As far as not going to the dr when you need to. My mom put off, for about three days, pain that she was having in her chest. She even told her lung doctor when she saw him and he recommended she go to an emergency room. She didn't until the third night. Long story short, a month later, she died while in the hospital. I will never know for sure that she would have lived had she gone in when she experienced the first symptoms, but we were never given that chance.

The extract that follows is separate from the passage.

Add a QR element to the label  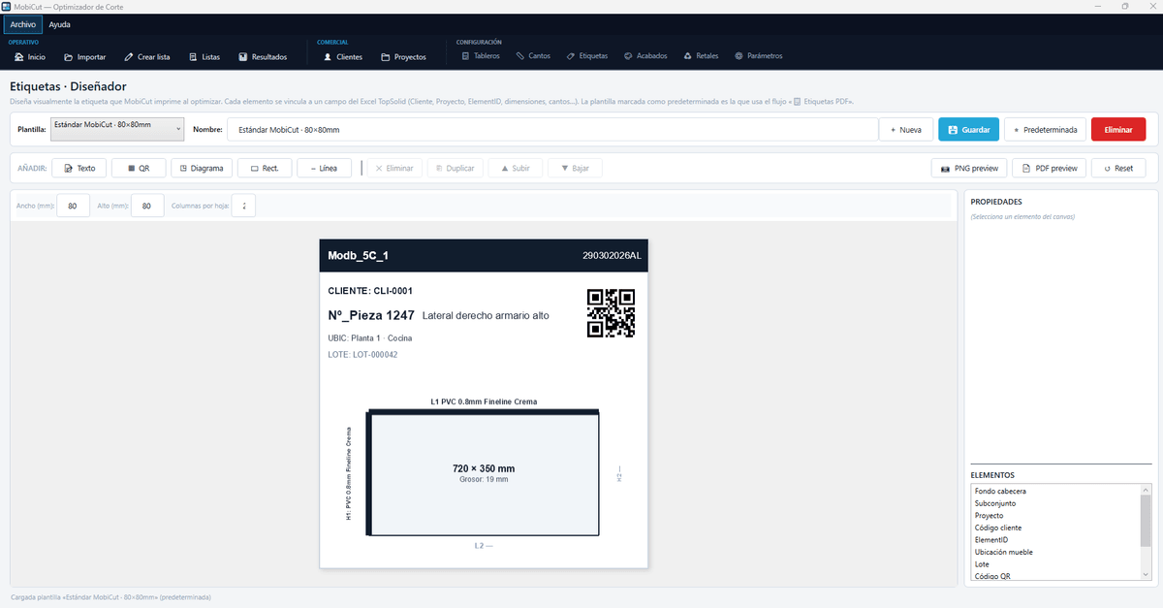[139, 168]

However, my mom, my grandma, my sister, my father, and myself are/were all horrible about going to the doctors when we should. When I finally saw my doctor about my depression, he asked why I waited so long. Um, because I thought I could handle it and it would go away. I was wrong.

One thing about having a chronic illness, it makes you have to depend on others from time to time whether you want to or not. Very hard thing to do when you aren't used to asking for help or receiving it. It has been a very long and humbling experience. What I found out is that sometimes people do want to help you but feel useless or unneeded when you do not allow them. Sometimes you just have to say okay.